En les aimant, on a pu apercevoir que ce qui ressortait c’était une forme de mutisme, de silence intérieur, et donc de solitude, qui les empêchait de vivre.

En fait, on a essayé de raconter une fable sur le silence des hommes. Raconter comment à travers un voyage, qui devient initiatique, ces hommes cassent les murs qui les enferment pour s’ouvrir au monde et se mettre à parler de leur intimité.

swissinfo: Finalement, qu’est-ce qu’il y a au bout du voyage, au Sud des nuages?

J.-F. A.: On trouve peut-être une façon de respirer plus librement sa propre vie et de laisser derrière soi les gros nuages noirs.

Et la trajectoire d’Adrien qui se décide finalement à parler, à une femme chinoise qui ne comprend pas un mot de sa langue, est une façon de se libérer.

swissinfo: Un seul va jusqu’au bout, Adrien. Pourquoi lui?

J.-F.A: Parce que ce dont il souffre au départ est peut-être plus grave que ce que vivent les autres. Donc son drame intérieur est tel qu’il ne peut plus se dérober. Il doit aller au bout du voyage. Il sait que c’est le prix à payer pour retrouver un sens à son existence.

Les autres ne sont pas encore à ce carrefour de leur existence où la nécessité s’impose d’aller tout au bout.

swissinfo: Pour réaliser ce film, vous êtes parti seul pendant six semaines en repérage. Un voyage initiatique aussi?
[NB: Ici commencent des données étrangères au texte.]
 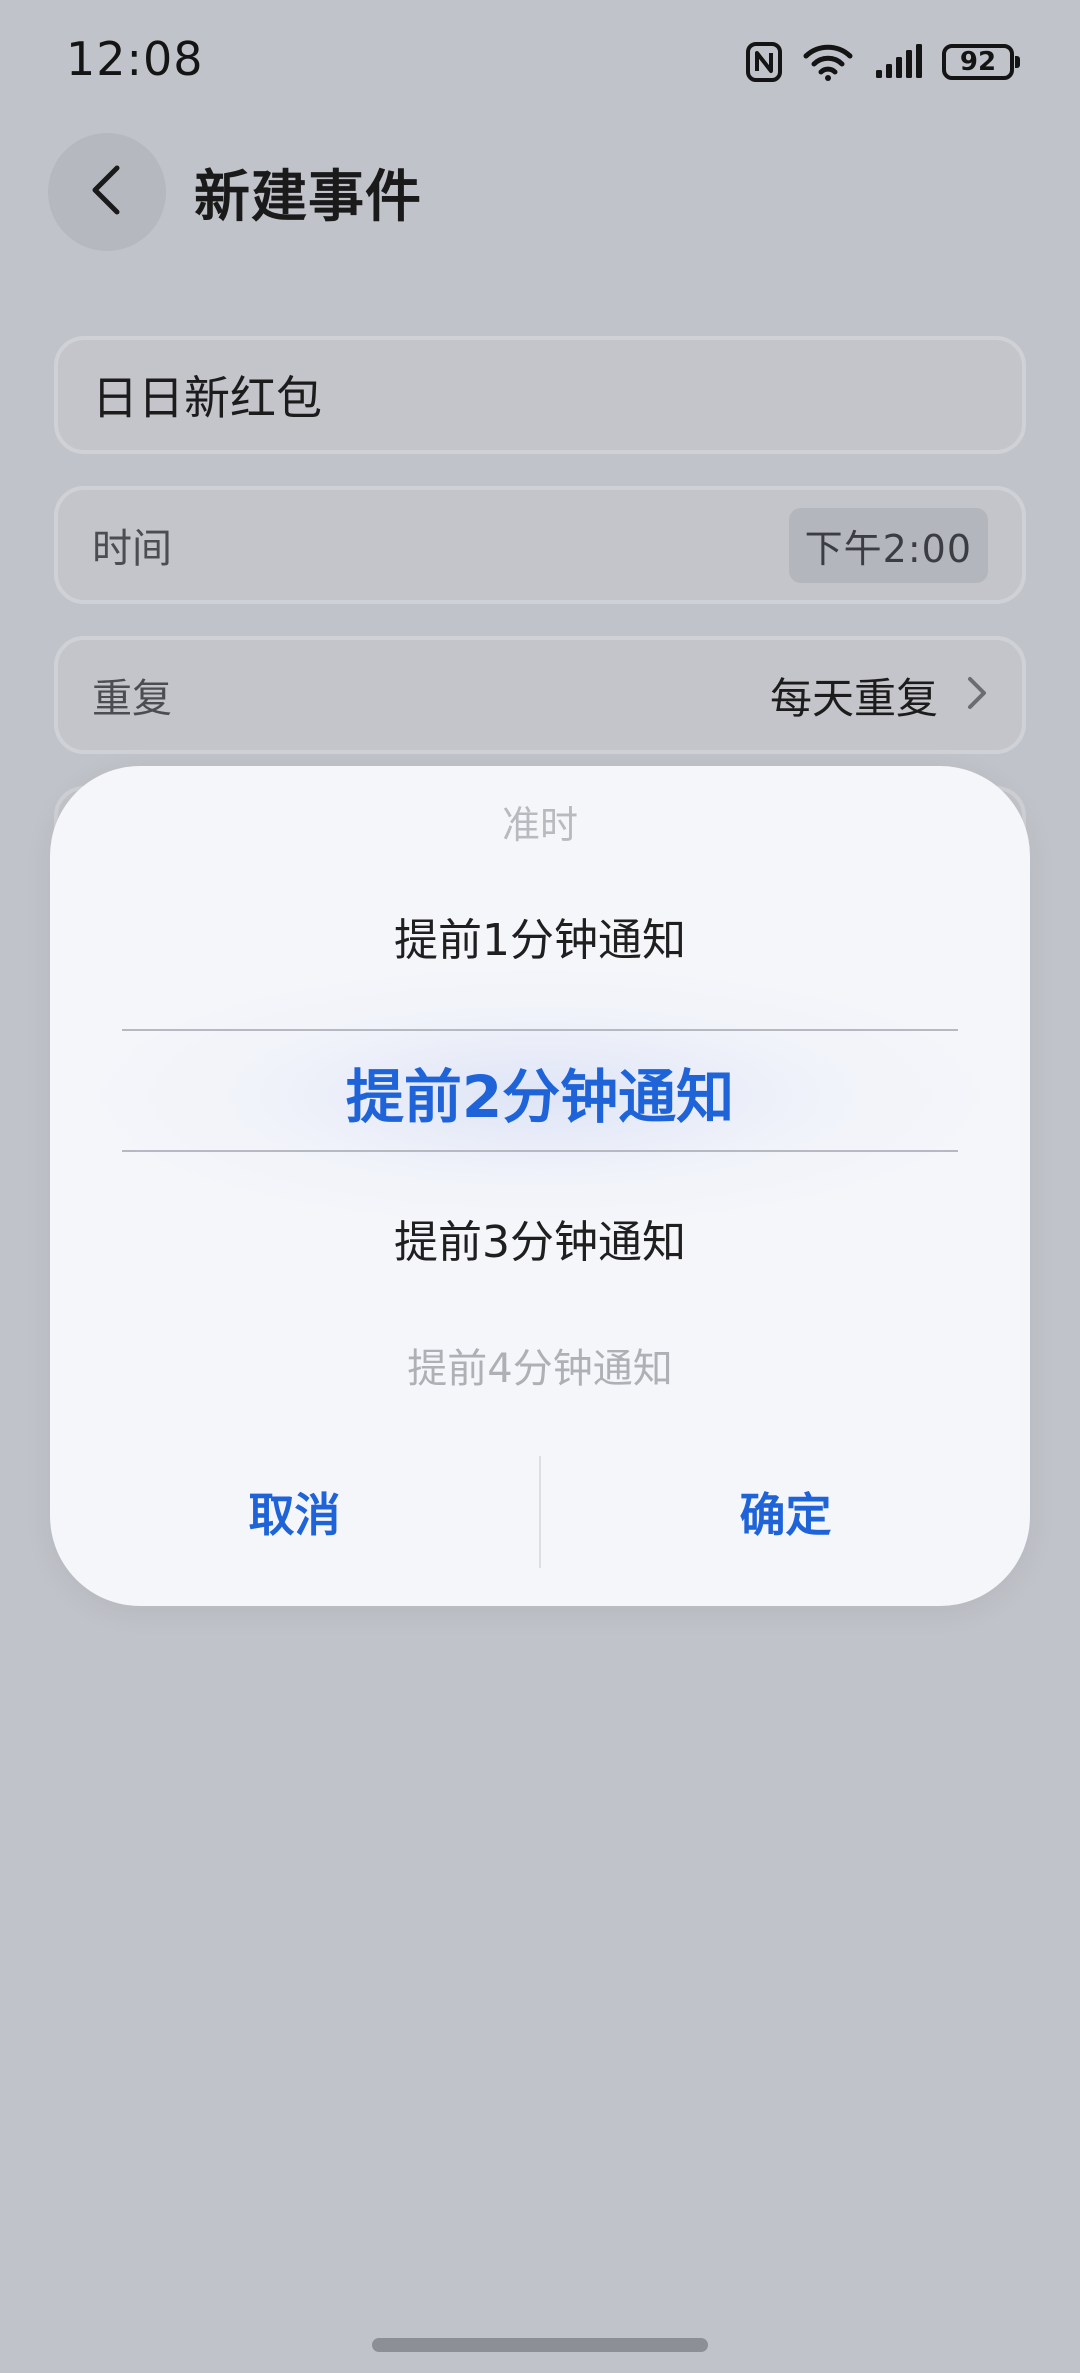 What do you see at coordinates (540, 60) in the screenshot?
I see `status-bar: 12:08 92` at bounding box center [540, 60].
J.-F.A.: Le film s’est fait en slalomant dans le réel… Avec quelques difficultés.

Je suis un garçon qui s’exporte assez mal. Je ne parle pas les langues, j’aime mon confort, j’ai peur partout, j’ai peur d’aller en avion.

Pour moi, un voyage ressemble beaucoup à ce que les personnages ont pu ressentir. Ce voyage, seul, en train, a été un immense choc. J’ai énormément appris.

swissinfo: Qu’avez-vous découvert?

J.-F. A: Ce qui c’est passé est assez magique. Au départ, je pensais que ces personnages étaient très loin de moi.

Et, en écrivant le scénario avec Anne Gonthier, je me suis aperçu que, d’une certaine façon, ce qui se passait dans leur tête se passait aussi chez moi. Ces hommes de la montagne… Je m’y retrouve.